#### TASK INSTRUCTIONS:
Reproduce the entries that follow exactly, dropping each image.
>>>>
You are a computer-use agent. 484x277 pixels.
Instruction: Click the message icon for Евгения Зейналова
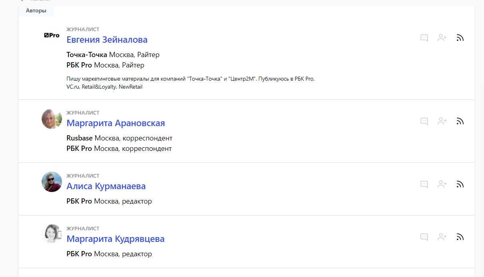[x=424, y=38]
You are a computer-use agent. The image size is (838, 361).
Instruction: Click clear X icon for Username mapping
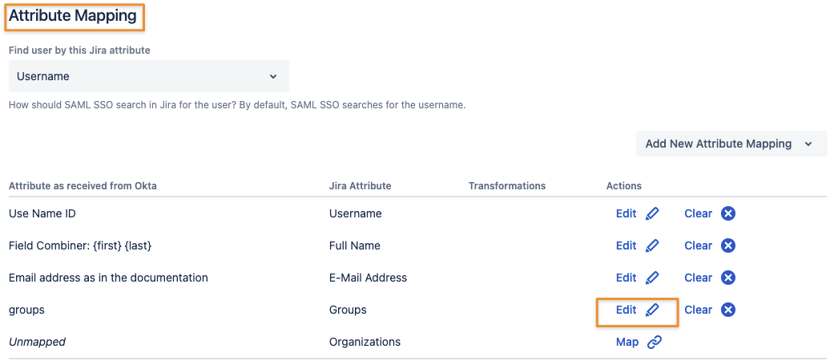728,213
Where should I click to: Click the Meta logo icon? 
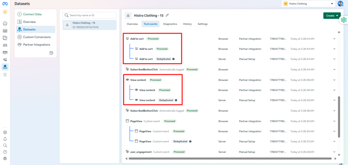[x=5, y=4]
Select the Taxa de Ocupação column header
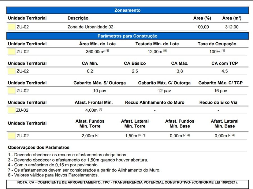The height and width of the screenshot is (189, 253). click(x=217, y=44)
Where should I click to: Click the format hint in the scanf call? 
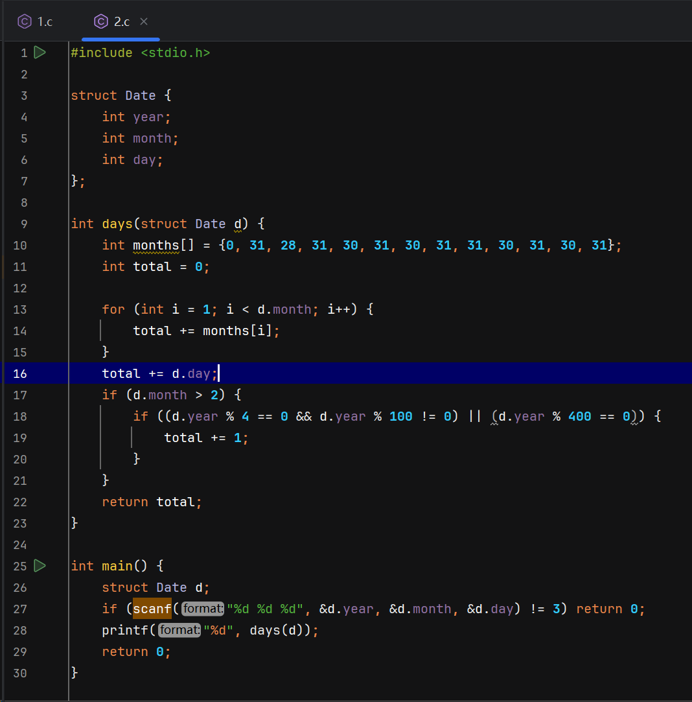pyautogui.click(x=202, y=609)
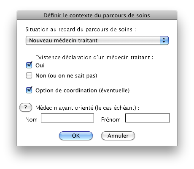Click the Existence déclaration d'un médecin traitant label

pos(94,57)
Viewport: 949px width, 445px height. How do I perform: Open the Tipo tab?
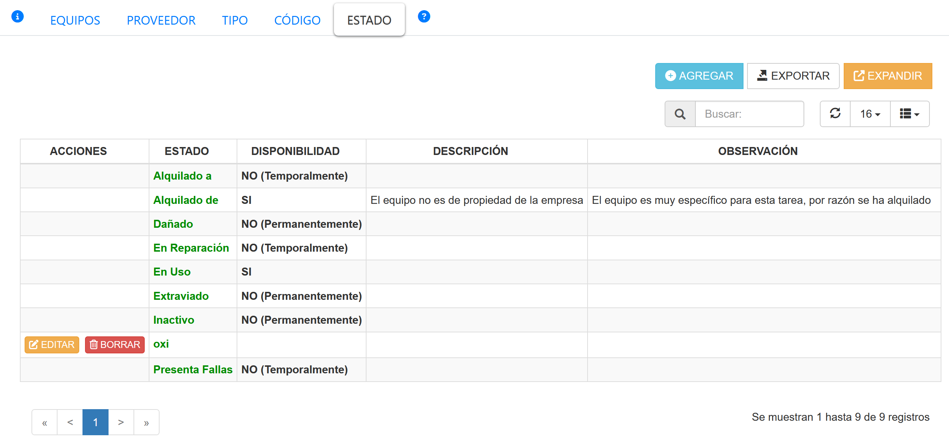(235, 20)

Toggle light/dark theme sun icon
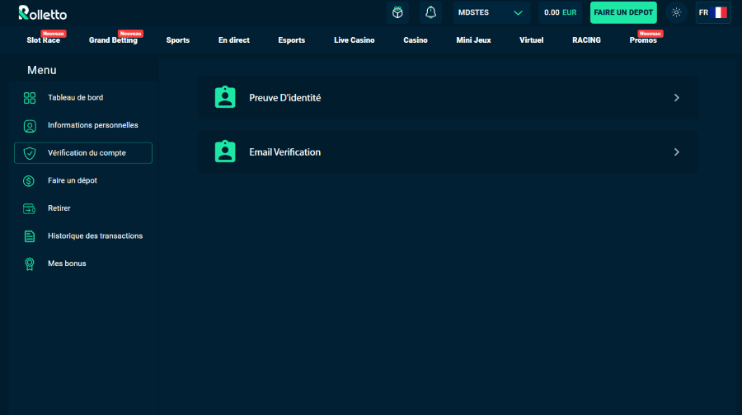pos(676,12)
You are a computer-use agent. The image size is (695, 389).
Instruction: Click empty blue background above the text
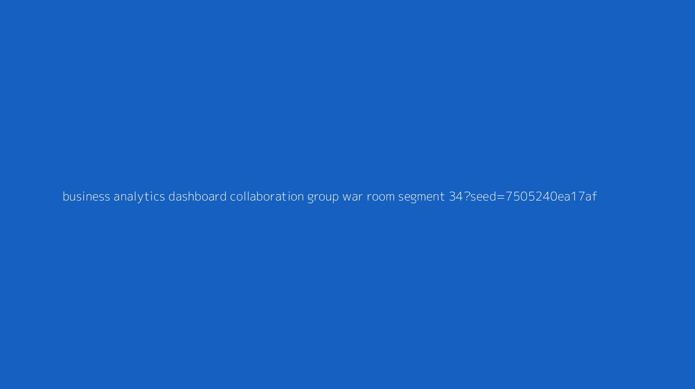coord(348,96)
<<<<
#### ANSWER SPACE:
You are a computer-use agent. 484x277 pixels.
Instruction: Click the message icon for Евгения Зейналова
[x=424, y=38]
You are a computer-use agent. The image size is (838, 361).
Instruction: Click clear X icon for Username mapping
728,213
Where should I click to: Click the Meta logo icon? 
[x=5, y=4]
Select the Taxa de Ocupação column header
The height and width of the screenshot is (189, 253). click(x=217, y=44)
Where should I click to: Click the format hint in the scanf call? 
pyautogui.click(x=202, y=609)
Click the Existence déclaration d'un médecin traitant label

pos(94,57)
Viewport: 949px width, 445px height. How do I perform: Open the Tipo tab?
(235, 20)

Toggle light/dark theme sun icon
pos(676,12)
You are a computer-use agent. The image size is (695, 389).
Instruction: Click empty blue background above the text
coord(348,96)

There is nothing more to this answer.